ソングライティング・ワークブック 第131週:コーラスの拡大、またはポストコーラス
言いたいことを言ったからこそ言葉があふれてくる
ポストコーラスを含む例を書いてみる
どこかで聞いたような言葉があるけれど、ポストコーラスの役割を説明するような歌詞を書いてみると次のようになる。
音を付けるとこんな感じ(というか、本当は先に音を書いた);
コーラスで終わらず、ポストコーラスがしばしば書かれる理由のひとつは、ヴァースに戻る前に気分を落ち着かせたい、というのがあるだろう。とくに機能和声のケイデンス(終止形)を使わない(V7-Iと終わることをしない)で、もっぱら4コードループなどで書かれている場合は、叫んだら叫びっぱなしになりがちなので、静めるのに時間がかかる。これが「音楽的」理由だ。
「歌詞的」理由もあるだろう。コーラスで端的に何か大事なことを言ったら、それを補足したいということもあるだろう。言い足りないことがあるのだ。またはコーラスで何かすごいことを言ってしまったので、しゃべりやすくなる場合もあるだろう。
Chandelier
Siaの2014年のヒット曲、『Chandelier』(Jesse Shatkin/Sia Furler)のポストコーラスは、上記のようになっている。歌詞に中の話者はパーティーピープルで、酒と薬に依存している。
1小節の長さをどう取るかにもよるけれど、仮にヴァースを16小節(2センテンス)と数えると、プレコーラス(「ワン、トゥー、スリー、ドリンク…」と言っているところ)が8小節、コーラスが32小節(8小節で4コードのループが一回りする。それが4回回る)と、もともとコーラスが長い。
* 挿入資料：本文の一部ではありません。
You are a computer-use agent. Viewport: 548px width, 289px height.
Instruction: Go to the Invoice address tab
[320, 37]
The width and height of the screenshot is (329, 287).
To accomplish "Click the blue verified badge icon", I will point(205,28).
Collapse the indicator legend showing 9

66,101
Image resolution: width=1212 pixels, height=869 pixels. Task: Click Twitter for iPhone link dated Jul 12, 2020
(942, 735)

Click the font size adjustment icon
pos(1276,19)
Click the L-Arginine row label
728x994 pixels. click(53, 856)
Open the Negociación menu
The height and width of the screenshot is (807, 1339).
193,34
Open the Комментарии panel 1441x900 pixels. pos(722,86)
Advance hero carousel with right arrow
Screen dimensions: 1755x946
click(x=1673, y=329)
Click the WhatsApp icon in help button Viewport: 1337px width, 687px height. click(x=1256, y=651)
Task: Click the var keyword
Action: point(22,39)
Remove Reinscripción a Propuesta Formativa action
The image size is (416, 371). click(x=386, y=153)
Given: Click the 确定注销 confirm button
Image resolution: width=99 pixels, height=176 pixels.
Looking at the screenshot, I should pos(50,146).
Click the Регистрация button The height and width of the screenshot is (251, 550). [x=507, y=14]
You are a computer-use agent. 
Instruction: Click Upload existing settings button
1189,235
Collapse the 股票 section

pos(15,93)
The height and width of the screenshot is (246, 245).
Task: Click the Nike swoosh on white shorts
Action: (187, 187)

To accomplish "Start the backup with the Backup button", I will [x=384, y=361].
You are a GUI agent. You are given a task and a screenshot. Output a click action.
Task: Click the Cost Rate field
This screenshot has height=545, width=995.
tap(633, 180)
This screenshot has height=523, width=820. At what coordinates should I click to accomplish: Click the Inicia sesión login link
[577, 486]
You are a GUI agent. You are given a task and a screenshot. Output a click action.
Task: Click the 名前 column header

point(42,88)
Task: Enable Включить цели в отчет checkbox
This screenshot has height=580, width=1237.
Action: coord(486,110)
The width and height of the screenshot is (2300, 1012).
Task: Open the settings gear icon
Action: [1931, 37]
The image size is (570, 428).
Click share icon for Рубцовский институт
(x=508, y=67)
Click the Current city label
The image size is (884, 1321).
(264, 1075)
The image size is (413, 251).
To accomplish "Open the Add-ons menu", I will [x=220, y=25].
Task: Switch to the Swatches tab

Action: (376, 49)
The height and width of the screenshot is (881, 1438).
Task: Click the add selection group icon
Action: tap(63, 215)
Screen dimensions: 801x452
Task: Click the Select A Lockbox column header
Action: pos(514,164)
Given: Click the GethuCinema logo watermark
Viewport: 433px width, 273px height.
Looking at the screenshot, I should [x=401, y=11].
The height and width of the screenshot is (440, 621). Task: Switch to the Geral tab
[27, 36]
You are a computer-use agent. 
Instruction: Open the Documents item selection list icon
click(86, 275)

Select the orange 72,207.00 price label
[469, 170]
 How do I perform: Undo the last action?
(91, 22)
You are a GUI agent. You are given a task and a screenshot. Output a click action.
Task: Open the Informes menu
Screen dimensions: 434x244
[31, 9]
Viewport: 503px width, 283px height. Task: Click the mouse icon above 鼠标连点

この部分のコード進行はEb-F-Bb on D-Eb、ローマ数字表記すれば、IV-V-I (on III)-IVになる。終わらないループなのだ。今日はあっちのパーティ、明日はこっちのパーティ、と主人公の終わらない日常のように(「シャンデリアからシャンデリア」というのにはそういう意味があるらしい)。
コーラス部分はSiaが「chandelier」と歌って高音をヒットするのが印象的だ。次にポストコーラスでは同じコードループの上でメロディが語り調子になる。
コーラスでは自分の姿を「シャンデリアからシャンデリアへ、まるで明日がないかのように生きている」と描写しているけれど、その心は「Help me」であって、ポストコーラスで述べられる。
Wikipediaではポストコーラスの例として、『Chandelier』も含めて4曲が挙げられている。Spotifyのプレイリストを貼っておく。この例では『Chandelier』以外の3曲はポストコーラスの独立性が薄い。
ポストコーラスにはいろいろあって、インストによるエンディング(ドロップ―短い間奏にも聞こえる)もポストコーラスに含められているようだ。次回はいろいろなポストコーラスについて。
この記事が気に入ったらサポートをしてみませんか?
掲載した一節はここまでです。